Who decides which employee authored content gets shared, whether it’s good or bad?

I think we all live in the age of Glassdoor, and there is a visceral reaction for many people in talent acquisition when you mention the name Glassdoor. Within our platform you can approve the content before it goes live, and in fact, you have to approve it before it goes live. I think the stat is 98.5% of content is approved. And usually if it’s not it’s maybe because somebody rambled on a bit in a video, or maybe just wrote something that was very grammatically incorrect and you say ‘this doesn’t really make any sense.’ Very, very rarely do you find employees that are looking to rant and rave about their boss in that sort of format. I think that Glassdoor is almost designed in some ways to collect that sort of information, which in many ways is helpful for candidates to understand that side of the business as well. But in my experience, I’ve found very few times when this has backfired. A great example of this and if you want to know which companies are doing this well? One is Cisco. Cisco has a really great Snapchat channel. They get a ridiculous amount of views. I forget the exact numbers but it’s massive, and this is a fairly new initiative. And my understanding is that when they first started doing this they were very, very selective about who they would let take over the Snapchat channel for the day. And that’s the way that program works, is each day somebody gets to be the person who controls the Cisco Snapchat. And they’ve never really had a problem. And at first, it was like, “Oh, gosh. What if somebody does something really inappropriate? Well, I guess some Snapchats will go away really quickly. So we’re not taking that big of a risk.” But they’ve just built this audience and seen that it sounds like a huge ROI, especially considering that Snapchat is free, from doing this and they haven’t had a problem with somebody getting on there and saying something inappropriate.

What company is doing this well?

I think that the case study that I love, honestly, is the US military. And this was from a couple of years ago. It was at the height of the Iraq, Afghanistan wars. Recruitment was down, people weren’t signing up anymore. That initial burst of patriotism after 9/11 kind of went away, And it was like, how do we get more people to become soldiers? And this guy David Lee, he basically put out a call and he said, “Hey, I want you to submit stories from the front.” And they couldn’t send cameras to Iraq, It was too dangerous and it was too expensive. So they basically had people take videos on their phones and submit little letters.
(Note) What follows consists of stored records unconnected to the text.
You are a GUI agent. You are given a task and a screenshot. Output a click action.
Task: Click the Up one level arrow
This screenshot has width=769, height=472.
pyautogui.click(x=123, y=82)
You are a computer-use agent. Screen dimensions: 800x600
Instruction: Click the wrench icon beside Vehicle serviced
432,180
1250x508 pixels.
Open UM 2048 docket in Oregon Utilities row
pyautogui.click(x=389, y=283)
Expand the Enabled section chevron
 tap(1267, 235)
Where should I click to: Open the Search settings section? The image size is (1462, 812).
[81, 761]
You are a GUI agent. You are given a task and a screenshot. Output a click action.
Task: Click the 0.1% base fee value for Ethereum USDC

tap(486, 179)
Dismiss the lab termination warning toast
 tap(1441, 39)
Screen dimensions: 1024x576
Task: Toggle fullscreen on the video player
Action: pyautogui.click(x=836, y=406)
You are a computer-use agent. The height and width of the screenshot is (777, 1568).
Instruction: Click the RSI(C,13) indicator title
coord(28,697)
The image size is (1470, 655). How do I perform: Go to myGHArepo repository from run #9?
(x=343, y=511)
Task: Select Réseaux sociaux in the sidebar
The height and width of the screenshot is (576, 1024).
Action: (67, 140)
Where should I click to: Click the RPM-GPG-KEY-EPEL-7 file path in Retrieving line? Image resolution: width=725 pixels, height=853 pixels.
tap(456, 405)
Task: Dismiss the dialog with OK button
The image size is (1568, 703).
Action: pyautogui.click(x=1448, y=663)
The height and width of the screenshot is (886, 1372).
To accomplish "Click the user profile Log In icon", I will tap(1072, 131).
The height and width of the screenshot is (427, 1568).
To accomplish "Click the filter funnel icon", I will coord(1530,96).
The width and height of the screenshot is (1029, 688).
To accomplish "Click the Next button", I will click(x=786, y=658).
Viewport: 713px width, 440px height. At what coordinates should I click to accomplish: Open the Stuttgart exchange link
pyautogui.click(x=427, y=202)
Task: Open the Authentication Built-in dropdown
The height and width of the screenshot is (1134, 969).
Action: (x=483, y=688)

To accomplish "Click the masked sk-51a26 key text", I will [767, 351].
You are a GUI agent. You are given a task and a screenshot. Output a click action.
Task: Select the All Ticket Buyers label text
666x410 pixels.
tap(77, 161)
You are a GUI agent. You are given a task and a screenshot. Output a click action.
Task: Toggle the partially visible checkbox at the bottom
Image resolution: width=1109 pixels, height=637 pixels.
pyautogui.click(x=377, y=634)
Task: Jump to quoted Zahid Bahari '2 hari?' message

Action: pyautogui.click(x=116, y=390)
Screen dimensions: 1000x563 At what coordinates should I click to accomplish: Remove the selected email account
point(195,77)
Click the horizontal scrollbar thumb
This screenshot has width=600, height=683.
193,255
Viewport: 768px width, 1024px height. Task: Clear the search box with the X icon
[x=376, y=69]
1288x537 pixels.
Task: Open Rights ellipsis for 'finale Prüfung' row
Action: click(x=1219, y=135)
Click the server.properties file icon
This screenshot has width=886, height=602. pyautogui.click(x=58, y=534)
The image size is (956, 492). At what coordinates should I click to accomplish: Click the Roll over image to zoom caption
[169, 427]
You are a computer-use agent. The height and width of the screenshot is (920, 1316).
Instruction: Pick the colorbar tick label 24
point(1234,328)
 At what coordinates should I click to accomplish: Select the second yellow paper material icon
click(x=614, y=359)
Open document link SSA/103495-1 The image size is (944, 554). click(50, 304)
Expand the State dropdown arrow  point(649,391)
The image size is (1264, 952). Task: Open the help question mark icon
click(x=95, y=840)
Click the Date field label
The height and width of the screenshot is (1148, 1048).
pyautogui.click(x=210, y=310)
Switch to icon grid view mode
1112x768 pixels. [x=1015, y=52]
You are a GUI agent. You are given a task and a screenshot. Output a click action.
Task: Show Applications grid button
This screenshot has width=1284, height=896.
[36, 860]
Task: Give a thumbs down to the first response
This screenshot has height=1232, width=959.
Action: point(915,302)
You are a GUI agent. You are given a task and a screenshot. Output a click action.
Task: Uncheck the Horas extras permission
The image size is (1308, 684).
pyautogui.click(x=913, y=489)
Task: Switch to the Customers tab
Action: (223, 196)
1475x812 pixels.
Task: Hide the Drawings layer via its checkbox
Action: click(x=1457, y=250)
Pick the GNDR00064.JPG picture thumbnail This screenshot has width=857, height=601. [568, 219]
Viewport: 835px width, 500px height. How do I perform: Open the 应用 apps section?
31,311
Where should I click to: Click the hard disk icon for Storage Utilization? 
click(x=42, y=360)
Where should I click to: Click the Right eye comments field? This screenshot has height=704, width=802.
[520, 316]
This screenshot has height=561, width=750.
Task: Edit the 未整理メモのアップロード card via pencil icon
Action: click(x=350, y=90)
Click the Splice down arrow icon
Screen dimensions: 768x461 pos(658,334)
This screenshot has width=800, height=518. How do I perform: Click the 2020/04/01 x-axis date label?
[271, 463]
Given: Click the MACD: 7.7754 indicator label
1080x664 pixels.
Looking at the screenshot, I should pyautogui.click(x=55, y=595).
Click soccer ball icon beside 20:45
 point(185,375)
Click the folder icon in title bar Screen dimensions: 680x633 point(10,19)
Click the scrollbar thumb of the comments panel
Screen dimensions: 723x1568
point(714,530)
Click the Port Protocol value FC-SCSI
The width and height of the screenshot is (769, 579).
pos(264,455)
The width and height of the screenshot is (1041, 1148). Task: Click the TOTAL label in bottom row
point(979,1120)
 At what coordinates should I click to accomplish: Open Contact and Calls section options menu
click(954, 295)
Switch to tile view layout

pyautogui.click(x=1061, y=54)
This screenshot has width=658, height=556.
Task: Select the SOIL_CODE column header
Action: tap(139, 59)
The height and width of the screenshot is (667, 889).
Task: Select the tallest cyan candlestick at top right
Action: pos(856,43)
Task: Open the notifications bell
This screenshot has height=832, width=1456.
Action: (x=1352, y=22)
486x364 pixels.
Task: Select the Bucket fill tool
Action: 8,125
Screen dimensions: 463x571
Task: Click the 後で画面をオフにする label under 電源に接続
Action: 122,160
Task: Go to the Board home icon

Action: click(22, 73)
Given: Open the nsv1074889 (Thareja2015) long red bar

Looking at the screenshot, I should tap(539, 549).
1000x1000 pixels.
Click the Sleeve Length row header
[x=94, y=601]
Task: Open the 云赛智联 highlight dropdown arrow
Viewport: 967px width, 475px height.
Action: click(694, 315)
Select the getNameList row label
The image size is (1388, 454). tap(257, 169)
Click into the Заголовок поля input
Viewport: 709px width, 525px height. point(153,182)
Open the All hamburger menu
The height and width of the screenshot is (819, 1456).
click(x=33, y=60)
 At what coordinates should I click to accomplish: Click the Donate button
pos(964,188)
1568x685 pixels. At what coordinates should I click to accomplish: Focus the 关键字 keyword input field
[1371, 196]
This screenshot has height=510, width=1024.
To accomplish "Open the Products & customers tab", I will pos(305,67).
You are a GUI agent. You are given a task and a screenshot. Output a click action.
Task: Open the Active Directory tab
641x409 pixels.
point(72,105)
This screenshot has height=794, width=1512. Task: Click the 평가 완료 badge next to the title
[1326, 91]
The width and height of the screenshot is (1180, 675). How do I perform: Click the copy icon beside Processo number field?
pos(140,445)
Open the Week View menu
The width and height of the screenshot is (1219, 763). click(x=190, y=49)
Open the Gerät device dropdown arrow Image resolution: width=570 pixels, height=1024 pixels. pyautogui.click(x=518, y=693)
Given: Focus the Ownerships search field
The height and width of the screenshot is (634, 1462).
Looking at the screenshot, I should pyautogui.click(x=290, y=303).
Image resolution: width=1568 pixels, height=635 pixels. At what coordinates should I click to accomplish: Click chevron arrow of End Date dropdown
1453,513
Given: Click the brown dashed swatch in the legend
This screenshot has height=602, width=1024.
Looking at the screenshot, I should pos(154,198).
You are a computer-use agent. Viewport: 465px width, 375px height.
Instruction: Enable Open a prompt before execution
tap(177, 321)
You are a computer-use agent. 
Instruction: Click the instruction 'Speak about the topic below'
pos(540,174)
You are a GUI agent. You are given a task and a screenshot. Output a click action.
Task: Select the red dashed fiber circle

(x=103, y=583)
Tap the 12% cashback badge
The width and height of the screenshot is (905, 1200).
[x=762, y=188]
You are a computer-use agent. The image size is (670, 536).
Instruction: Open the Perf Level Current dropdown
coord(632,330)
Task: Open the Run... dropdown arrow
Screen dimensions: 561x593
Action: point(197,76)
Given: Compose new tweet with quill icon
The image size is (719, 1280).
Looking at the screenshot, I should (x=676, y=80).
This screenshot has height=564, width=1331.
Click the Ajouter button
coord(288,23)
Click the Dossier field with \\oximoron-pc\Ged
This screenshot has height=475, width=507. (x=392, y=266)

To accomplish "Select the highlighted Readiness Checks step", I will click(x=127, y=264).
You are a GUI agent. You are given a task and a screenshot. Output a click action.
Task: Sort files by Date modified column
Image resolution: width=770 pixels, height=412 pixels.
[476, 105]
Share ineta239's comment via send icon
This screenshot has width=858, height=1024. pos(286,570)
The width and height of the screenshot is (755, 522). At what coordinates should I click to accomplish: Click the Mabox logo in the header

And I think they got over a thousand stories. And I don’t know the exact number, but their recruitment numbers went through the roof because people were going to this website. And there was just that personal humanizing connection with what was going on over there. Why it was important? What it’s like to do this job? And they were able to turn that deluge of stories into more and more applicants.

And I think that if the US military can do this, one of the most bureaucratic organizations in the world, and they can do this in a way that doesn’t violate security. I think they never changed a single story that was submitted, which is crazy. People were just submitting these on a form. They never had to change anything. There was no sort of security issues even though the war was going on. And if they can turn that into a positive ROI, in a time where it wasn’t that attractive to go and join the military, that just speaks volumes about the power of these individual personalized stories.